The data:
------------------------------------------------------------------------

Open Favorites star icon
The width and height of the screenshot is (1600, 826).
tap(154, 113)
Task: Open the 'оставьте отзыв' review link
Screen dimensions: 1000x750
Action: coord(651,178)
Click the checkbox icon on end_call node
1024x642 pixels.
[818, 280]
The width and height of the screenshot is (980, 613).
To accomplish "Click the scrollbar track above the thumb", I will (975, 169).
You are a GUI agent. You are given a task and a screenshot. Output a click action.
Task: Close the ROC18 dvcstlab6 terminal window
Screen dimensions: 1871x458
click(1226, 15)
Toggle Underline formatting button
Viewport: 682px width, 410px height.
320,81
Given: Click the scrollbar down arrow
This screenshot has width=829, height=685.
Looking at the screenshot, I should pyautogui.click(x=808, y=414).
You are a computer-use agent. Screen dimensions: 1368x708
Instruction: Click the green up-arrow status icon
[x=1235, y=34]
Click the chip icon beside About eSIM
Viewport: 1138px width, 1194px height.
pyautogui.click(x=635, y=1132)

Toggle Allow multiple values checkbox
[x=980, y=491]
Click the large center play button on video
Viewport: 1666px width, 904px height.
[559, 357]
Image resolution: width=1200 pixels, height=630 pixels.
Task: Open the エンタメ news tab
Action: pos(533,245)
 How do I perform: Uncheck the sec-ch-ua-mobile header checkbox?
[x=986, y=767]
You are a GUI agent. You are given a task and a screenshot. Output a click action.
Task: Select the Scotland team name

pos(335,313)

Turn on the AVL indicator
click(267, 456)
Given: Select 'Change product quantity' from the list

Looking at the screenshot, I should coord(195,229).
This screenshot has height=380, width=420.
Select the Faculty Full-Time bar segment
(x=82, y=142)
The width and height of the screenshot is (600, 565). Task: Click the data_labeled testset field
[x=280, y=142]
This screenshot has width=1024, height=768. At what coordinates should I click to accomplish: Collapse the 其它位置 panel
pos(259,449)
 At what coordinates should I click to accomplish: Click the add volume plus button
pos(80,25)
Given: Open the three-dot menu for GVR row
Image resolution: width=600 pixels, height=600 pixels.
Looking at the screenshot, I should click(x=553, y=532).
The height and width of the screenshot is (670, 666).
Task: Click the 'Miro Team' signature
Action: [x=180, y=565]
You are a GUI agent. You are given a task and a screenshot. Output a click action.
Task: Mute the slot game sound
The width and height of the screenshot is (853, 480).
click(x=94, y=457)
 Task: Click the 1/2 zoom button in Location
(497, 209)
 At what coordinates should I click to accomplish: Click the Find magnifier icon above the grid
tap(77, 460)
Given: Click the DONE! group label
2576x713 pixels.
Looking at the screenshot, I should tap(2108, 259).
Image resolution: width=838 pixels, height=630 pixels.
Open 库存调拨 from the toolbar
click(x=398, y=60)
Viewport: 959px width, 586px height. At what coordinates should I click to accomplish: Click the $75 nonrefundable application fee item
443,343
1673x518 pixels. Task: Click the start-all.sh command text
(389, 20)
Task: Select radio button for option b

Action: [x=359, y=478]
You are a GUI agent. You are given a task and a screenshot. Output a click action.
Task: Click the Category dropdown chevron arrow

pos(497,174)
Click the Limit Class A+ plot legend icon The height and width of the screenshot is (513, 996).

------------------------------------------------------------------------

Exercise requirements:
In the listing above, find the line with "The width and height of the screenshot is (1600, 826)." and the line with "Toggle Underline formatting button". Output those two lines and every line between them, exactly as written.

Task output:
The width and height of the screenshot is (1600, 826).
tap(154, 113)
Task: Open the 'оставьте отзыв' review link
Screen dimensions: 1000x750
Action: coord(651,178)
Click the checkbox icon on end_call node
1024x642 pixels.
[818, 280]
The width and height of the screenshot is (980, 613).
To accomplish "Click the scrollbar track above the thumb", I will (975, 169).
You are a GUI agent. You are given a task and a screenshot. Output a click action.
Task: Close the ROC18 dvcstlab6 terminal window
Screen dimensions: 1871x458
click(1226, 15)
Toggle Underline formatting button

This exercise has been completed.